Designing the perfect politician
In choosing who to vote for at an election, which candidate characteristics are most desirable to the electorate? This was the question Joe Twyman, director of political and social research at YouGov, and University of Nottingham professor Phillip Cowley sought to answer.
“Philip’s idea was to check different characteristics by changing attributes within the candidate biographies,” explained Twyman in his MRS Conference presentation.
“We tested four questions: Which is the most approachable candidate? Who is the most experienced? Who is the most effective? And lastly, and perhaps most importantly, who would you prefer as an MP?”
Twyman and Cowley discovered that female candidates – all other things being equal – tend to score much higher for approachability and lower for experience, but these differences in perception do not translate into a difference in preference.

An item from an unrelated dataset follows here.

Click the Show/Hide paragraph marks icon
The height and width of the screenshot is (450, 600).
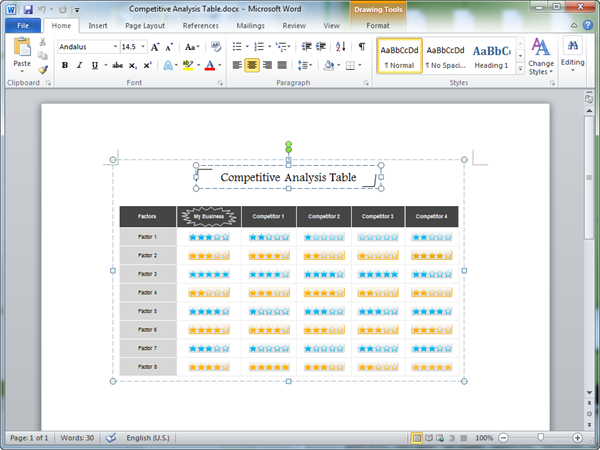(361, 47)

“We’ve known this for a long time: what I wanted to do was repeat this with different characteristics to see the relative importance of each,” said Cowley. “Religion we found had almost no effect; age had some effect.”
It seems too much education can also hurt a politician’s chances of winning. “The British like uneducated candidates,” Cowley said, with 18 seeming to be the optimum age to leave education.
The characteristics that made the biggest differences to voting preferences were occupation and “localness”.Twyman and Cowley said the public could be put off by the idea of a professional politician even if they recognised the experience that came with it. On the other hand, they like the idea of a candidate who is a GP – though quite how that squares with a dislike of well-educated candidates is anyone’s guess.
But GP or not, being a local candidate is was what matters most.